A bath is not happiness, it’s mostly boring because you can’t do anything once you’re as long or longer than the tub. The soap packaging should have read ‘Happiness is a warm bath if you are shorter than 3 feet’. Because if you are shorter than 3 feet, you can pretend to swim, you can — wait, I change my mind — the packaging should say, ‘Happiness is a warm bath if you are shorter than 3 feet and younger than six’. Because I was going to say you can close your eyes and pretend you are swimming in the ocean, or that you are about to float into a whale's stomach, or the drain is going to suck you into another dimension, but that would be strange if you were older than six and shorter than 3 feet, essentially a midget, and you thought about floating into a whale’s stomach.

Right, about the weird shower curtains and Dove soap wrappers, that say strange things about baths, breathing and water.

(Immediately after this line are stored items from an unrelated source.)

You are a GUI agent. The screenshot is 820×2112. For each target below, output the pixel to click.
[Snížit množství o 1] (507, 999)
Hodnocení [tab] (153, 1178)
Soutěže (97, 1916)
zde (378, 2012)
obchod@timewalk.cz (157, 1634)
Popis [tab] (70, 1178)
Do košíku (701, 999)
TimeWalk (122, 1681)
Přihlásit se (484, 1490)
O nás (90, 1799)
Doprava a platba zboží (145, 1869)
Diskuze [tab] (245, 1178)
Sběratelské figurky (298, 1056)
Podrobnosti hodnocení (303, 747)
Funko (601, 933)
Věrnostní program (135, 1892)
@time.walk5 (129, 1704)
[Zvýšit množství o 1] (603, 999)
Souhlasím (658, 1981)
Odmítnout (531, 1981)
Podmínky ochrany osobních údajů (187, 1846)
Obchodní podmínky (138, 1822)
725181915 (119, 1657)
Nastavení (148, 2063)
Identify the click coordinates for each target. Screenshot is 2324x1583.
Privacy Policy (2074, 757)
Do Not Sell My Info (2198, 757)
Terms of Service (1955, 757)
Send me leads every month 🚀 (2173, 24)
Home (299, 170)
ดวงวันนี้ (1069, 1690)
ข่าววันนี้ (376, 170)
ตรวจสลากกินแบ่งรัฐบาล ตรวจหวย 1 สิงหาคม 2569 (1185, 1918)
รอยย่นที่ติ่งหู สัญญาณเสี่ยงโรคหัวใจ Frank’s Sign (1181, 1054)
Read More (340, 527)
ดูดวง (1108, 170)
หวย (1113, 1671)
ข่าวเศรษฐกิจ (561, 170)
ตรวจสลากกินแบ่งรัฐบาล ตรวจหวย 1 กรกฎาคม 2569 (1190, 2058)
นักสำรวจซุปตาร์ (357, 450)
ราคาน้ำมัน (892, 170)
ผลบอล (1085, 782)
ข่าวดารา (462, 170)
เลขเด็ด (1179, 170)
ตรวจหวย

A bathroom is where you try to wash the shit off you, you brush your teeth to get rid of shit, you sit on the toilet to get rid of shit, you take a shower to get rid of shit. I mean, no amount of stupid quotes about warm baths being happiness is going to change the essence of the bathroom; a place to get rid of unwanted things.


Wait, I guess that would be happiness, a place to get rid of all your unwanted things. Like if you could just wash off, or pluck, or expel your unwanted feelings or memories, that would be happiness. That's what the quote on the Dove bar should say, 'A warm bath will extract every bad memory or feeling you've ever had, forever.' And then they could just put a disclaimer with a * to show that there is one, because at this point the person who's bought it is staring at the soap wrapper in the shower and their hands are wet and the wrapper is disintegrating, they won't even have a chance to get to the disclaimer. Or wait, maybe it wouldn't need one because 'Happiness is a warm bath' didn't. It's deceiving to tell someone that happiness is a warm bath and then they take a bath and decide what warm means, which is too cold because by the time they get in, warm has become luke-warm. Then they're too long to do anything fun in the bath, and the bubbles disappear and it's really quiet which will lead to sad thoughts because now you're cold, wrinkly, thinking too much and the water is magnifying your thighs.